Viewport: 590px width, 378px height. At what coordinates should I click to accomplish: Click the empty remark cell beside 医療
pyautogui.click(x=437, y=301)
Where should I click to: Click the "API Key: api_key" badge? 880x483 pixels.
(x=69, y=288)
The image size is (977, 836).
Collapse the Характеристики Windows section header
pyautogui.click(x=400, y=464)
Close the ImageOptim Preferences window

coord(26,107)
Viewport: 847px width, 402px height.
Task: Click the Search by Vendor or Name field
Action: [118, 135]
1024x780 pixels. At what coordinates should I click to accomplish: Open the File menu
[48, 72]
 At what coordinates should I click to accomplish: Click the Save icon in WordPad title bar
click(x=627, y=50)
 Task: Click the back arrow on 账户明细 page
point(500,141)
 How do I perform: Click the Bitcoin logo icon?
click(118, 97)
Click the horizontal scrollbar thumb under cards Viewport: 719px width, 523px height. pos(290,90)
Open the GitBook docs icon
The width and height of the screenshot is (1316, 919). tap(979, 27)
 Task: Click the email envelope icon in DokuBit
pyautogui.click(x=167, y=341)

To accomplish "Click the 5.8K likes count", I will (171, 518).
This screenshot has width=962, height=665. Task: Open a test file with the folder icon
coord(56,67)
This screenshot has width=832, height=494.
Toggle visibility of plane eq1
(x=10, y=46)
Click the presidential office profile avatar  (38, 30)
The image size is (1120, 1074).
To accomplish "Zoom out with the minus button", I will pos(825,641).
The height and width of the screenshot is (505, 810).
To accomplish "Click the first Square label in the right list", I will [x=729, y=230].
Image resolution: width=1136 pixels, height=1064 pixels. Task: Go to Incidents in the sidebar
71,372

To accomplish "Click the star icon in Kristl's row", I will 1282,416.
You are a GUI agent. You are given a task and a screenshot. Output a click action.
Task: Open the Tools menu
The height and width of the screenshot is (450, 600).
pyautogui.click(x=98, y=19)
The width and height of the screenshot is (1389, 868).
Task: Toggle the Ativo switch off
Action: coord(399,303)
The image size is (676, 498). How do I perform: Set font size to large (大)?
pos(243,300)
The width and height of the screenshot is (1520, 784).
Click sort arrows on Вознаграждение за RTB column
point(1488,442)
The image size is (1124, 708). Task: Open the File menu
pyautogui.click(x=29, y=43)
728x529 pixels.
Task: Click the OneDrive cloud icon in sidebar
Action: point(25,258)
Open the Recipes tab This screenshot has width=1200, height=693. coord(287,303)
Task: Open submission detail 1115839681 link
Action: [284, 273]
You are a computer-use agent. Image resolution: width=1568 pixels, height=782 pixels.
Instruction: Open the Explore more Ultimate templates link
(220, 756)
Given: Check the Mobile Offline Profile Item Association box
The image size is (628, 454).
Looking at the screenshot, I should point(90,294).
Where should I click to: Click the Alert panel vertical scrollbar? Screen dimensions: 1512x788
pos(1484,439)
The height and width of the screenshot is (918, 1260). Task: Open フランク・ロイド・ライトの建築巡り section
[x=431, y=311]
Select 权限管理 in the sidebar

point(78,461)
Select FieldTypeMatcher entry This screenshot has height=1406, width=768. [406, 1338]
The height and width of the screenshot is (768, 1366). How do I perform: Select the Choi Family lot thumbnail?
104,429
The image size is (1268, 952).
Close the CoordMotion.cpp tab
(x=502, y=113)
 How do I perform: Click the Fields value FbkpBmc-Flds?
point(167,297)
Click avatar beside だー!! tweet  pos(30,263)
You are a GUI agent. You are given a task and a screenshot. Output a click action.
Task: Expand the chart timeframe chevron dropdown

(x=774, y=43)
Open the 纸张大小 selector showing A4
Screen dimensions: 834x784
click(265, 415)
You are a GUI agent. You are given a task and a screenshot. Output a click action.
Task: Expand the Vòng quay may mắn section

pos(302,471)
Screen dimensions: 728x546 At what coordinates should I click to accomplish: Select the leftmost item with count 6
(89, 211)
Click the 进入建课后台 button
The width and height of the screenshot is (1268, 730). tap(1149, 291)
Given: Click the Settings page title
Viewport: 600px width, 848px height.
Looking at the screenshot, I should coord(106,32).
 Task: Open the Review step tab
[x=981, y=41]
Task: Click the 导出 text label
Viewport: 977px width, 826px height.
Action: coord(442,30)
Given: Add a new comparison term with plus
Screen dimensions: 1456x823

Task item - The response should be an exact copy of every line above.

Output of the task -
Viewport: 590px width, 378px height. At what coordinates should I click to accomplish: Click the empty remark cell beside 医療
pyautogui.click(x=437, y=301)
Where should I click to: Click the "API Key: api_key" badge? 880x483 pixels.
(x=69, y=288)
The image size is (977, 836).
Collapse the Характеристики Windows section header
pyautogui.click(x=400, y=464)
Close the ImageOptim Preferences window

coord(26,107)
Viewport: 847px width, 402px height.
Task: Click the Search by Vendor or Name field
Action: [118, 135]
1024x780 pixels. At what coordinates should I click to accomplish: Open the File menu
[48, 72]
 At what coordinates should I click to accomplish: Click the Save icon in WordPad title bar
click(x=627, y=50)
 Task: Click the back arrow on 账户明细 page
point(500,141)
 How do I perform: Click the Bitcoin logo icon?
click(118, 97)
Click the horizontal scrollbar thumb under cards Viewport: 719px width, 523px height. pos(290,90)
Open the GitBook docs icon
The width and height of the screenshot is (1316, 919). tap(979, 27)
 Task: Click the email envelope icon in DokuBit
pyautogui.click(x=167, y=341)

To accomplish "Click the 5.8K likes count", I will (171, 518).
This screenshot has width=962, height=665. Task: Open a test file with the folder icon
coord(56,67)
This screenshot has width=832, height=494.
Toggle visibility of plane eq1
(x=10, y=46)
Click the presidential office profile avatar  (38, 30)
The image size is (1120, 1074).
To accomplish "Zoom out with the minus button", I will pos(825,641).
The height and width of the screenshot is (505, 810).
To accomplish "Click the first Square label in the right list", I will [x=729, y=230].
Image resolution: width=1136 pixels, height=1064 pixels. Task: Go to Incidents in the sidebar
71,372

To accomplish "Click the star icon in Kristl's row", I will 1282,416.
You are a GUI agent. You are given a task and a screenshot. Output a click action.
Task: Open the Tools menu
The height and width of the screenshot is (450, 600).
pyautogui.click(x=98, y=19)
The width and height of the screenshot is (1389, 868).
Task: Toggle the Ativo switch off
Action: coord(399,303)
The image size is (676, 498). How do I perform: Set font size to large (大)?
pos(243,300)
The width and height of the screenshot is (1520, 784).
Click sort arrows on Вознаграждение за RTB column
point(1488,442)
The image size is (1124, 708). Task: Open the File menu
pyautogui.click(x=29, y=43)
728x529 pixels.
Task: Click the OneDrive cloud icon in sidebar
Action: point(25,258)
Open the Recipes tab This screenshot has width=1200, height=693. coord(287,303)
Task: Open submission detail 1115839681 link
Action: [284, 273]
You are a computer-use agent. Image resolution: width=1568 pixels, height=782 pixels.
Instruction: Open the Explore more Ultimate templates link
(220, 756)
Given: Check the Mobile Offline Profile Item Association box
The image size is (628, 454).
Looking at the screenshot, I should point(90,294).
Where should I click to: Click the Alert panel vertical scrollbar? Screen dimensions: 1512x788
pos(1484,439)
The height and width of the screenshot is (918, 1260). Task: Open フランク・ロイド・ライトの建築巡り section
[x=431, y=311]
Select 权限管理 in the sidebar

point(78,461)
Select FieldTypeMatcher entry This screenshot has height=1406, width=768. [406, 1338]
The height and width of the screenshot is (768, 1366). How do I perform: Select the Choi Family lot thumbnail?
104,429
The image size is (1268, 952).
Close the CoordMotion.cpp tab
(x=502, y=113)
 How do I perform: Click the Fields value FbkpBmc-Flds?
point(167,297)
Click avatar beside だー!! tweet  pos(30,263)
You are a GUI agent. You are given a task and a screenshot. Output a click action.
Task: Expand the chart timeframe chevron dropdown

(x=774, y=43)
Open the 纸张大小 selector showing A4
Screen dimensions: 834x784
click(265, 415)
You are a GUI agent. You are given a task and a screenshot. Output a click action.
Task: Expand the Vòng quay may mắn section

pos(302,471)
Screen dimensions: 728x546 At what coordinates should I click to accomplish: Select the leftmost item with count 6
(89, 211)
Click the 进入建课后台 button
The width and height of the screenshot is (1268, 730). tap(1149, 291)
Given: Click the Settings page title
Viewport: 600px width, 848px height.
Looking at the screenshot, I should coord(106,32).
 Task: Open the Review step tab
[x=981, y=41]
Task: Click the 导出 text label
Viewport: 977px width, 826px height.
Action: coord(442,30)
Given: Add a new comparison term with plus
Screen dimensions: 1456x823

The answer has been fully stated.